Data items
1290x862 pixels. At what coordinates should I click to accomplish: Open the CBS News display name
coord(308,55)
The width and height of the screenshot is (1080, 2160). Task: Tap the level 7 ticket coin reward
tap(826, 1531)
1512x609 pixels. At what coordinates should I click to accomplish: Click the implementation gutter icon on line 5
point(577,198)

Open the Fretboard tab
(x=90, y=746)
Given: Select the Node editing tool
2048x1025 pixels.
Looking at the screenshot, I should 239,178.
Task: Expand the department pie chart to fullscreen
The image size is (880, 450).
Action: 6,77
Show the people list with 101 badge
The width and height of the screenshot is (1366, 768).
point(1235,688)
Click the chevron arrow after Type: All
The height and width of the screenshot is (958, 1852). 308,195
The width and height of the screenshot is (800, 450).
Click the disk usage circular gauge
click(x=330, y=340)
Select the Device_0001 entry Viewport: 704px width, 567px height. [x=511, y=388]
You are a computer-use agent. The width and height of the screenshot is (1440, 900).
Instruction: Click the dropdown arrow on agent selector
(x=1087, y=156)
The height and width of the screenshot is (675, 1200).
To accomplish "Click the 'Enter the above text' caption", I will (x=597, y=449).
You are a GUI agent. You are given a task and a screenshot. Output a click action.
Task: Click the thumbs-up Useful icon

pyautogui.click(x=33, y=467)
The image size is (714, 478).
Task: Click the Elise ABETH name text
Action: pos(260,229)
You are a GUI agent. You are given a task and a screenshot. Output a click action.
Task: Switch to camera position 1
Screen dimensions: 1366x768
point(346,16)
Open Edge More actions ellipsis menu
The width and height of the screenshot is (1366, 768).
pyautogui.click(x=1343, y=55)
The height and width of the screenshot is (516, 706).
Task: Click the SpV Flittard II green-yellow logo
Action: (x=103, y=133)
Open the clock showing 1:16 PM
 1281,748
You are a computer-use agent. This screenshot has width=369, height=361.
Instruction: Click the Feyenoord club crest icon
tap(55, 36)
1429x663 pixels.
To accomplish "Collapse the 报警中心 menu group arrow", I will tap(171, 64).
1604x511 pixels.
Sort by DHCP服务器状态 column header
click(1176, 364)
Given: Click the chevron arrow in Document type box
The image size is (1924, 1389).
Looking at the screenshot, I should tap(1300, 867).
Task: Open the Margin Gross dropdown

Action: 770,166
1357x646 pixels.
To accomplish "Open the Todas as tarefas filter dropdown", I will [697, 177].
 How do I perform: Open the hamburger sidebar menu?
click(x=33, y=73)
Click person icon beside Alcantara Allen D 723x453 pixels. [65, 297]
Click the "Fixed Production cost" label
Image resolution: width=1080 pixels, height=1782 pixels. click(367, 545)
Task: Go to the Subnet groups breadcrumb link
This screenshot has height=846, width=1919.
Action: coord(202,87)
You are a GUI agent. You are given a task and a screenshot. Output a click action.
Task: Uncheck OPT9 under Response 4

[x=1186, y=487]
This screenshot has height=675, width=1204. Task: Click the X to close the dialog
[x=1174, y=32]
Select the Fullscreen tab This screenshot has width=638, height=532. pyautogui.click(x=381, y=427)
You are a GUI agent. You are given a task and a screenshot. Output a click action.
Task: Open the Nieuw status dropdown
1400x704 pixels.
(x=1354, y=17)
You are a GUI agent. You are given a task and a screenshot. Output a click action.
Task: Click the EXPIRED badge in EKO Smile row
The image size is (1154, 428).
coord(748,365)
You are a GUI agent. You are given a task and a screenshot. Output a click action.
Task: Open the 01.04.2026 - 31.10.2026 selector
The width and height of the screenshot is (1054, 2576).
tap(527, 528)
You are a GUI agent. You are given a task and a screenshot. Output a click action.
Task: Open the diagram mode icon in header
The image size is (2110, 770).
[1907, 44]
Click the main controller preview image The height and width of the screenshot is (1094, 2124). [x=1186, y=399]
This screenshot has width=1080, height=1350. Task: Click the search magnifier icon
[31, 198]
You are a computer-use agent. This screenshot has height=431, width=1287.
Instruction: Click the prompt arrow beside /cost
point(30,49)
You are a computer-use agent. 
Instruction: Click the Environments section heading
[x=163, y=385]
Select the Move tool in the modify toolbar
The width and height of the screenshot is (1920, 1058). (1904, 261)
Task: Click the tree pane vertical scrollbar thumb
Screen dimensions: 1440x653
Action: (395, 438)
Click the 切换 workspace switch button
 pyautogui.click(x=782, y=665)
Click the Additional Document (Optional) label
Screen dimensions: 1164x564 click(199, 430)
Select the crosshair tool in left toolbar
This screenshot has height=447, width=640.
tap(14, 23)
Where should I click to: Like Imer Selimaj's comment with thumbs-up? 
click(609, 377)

● **What you will do**
Exactly the lines from the one that holds "Click the main" through the final line of the records above should be written out, and only those.

● **Written solution**
Click the main controller preview image The height and width of the screenshot is (1094, 2124). [x=1186, y=399]
This screenshot has width=1080, height=1350. Task: Click the search magnifier icon
[31, 198]
You are a computer-use agent. This screenshot has height=431, width=1287.
Instruction: Click the prompt arrow beside /cost
point(30,49)
You are a computer-use agent. 
Instruction: Click the Environments section heading
[x=163, y=385]
Select the Move tool in the modify toolbar
The width and height of the screenshot is (1920, 1058). (1904, 261)
Task: Click the tree pane vertical scrollbar thumb
Screen dimensions: 1440x653
Action: (395, 438)
Click the 切换 workspace switch button
 pyautogui.click(x=782, y=665)
Click the Additional Document (Optional) label
Screen dimensions: 1164x564 click(199, 430)
Select the crosshair tool in left toolbar
This screenshot has height=447, width=640.
tap(14, 23)
Where should I click to: Like Imer Selimaj's comment with thumbs-up? 
click(609, 377)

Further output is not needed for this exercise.